Référence bibliographique 
Bérubé, Annie, Lafantaisie, Vicky, Clément, Marie-Ève, Coutu, Sylvain, Dubeau, Diane, Caron, Josée et Lacharité, Carl. 2017. «Caseworkers’ Perspective on Risk Factors in the Family Environment Influencing Mothers’ Difficulties in Meeting Children’s Needs ». Children & Youth Services Review, vol. 82, p. 365-372.
«The goal of this study was to verify, from the caseworkers point of view, how various dimensions of child neglect are related to certain documented risk factors, namely parents mental health problem, drug and alcohol misuse, economic difficulties of the family, and low social support to the parents, according to the age of the child.» (p. 368)
«In total, 55 families followed by social services for a corroborated situation of child neglect or risk of neglect participated in the study. […] The children’s ages ranged from 18 to 193 months (or one and a half to sixteen years).
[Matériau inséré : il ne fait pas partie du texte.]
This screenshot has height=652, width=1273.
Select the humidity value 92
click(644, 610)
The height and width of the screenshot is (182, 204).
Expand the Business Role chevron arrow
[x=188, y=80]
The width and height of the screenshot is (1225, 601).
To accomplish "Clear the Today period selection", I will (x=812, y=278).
Their parents lived in the Outaouais region, Québec, Canada […].» (p. 368) A grid were filled out by 33 caseworkers assigned to these families.
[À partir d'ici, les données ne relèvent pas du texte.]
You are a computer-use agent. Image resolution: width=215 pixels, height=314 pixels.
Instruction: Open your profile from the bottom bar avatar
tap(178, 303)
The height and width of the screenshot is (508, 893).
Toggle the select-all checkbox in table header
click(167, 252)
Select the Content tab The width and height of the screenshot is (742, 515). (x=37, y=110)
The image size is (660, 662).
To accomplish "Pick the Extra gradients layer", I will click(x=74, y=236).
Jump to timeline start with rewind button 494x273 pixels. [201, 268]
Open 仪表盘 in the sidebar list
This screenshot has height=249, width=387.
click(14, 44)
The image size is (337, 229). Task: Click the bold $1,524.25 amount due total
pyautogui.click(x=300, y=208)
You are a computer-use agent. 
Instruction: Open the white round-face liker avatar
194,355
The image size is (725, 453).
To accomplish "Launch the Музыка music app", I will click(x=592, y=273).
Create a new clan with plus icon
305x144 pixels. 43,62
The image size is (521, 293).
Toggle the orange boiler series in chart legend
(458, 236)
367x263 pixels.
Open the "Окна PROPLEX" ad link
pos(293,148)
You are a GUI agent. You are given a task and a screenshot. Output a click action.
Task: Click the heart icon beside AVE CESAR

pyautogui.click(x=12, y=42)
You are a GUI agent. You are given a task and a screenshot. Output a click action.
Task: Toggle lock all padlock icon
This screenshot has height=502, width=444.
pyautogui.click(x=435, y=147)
Type de traitement des données :
«The results of this study first indicate that, according to the caseworkers assessments, the children’s age seems to influence the mothers responses to their children’s needs in child protection cases. In fact, an examination of the risk factors associated with the various dimensions revealed that caseworkers are more worried about the guidance and boundaries offered to preschool children than to school-age ones. […] Among the risk factors, mental health can explain a significant proportion of variance of many child neglect dimensions, namely stimulation, emotional warmth, and guidance and boundaries. Substance abuse was the other risk factor that appeared to be associated with increased worries among caseworkers about the mothers’ capacity to ensure their child’s safety.» (p. 369) Moreover, the «results reveal that the caseworkers are concerned by the economic situation of only 21.8% of the sample, for which they consider the income inadequate for the family. However, they also reported that the vast majority of the mothers (74.6%) had a family income of under $30,000, which is below the low-income measure for a family with one child […]. Finally, lack of social support was a concern for 32.7% of the mothers.» (p. 369)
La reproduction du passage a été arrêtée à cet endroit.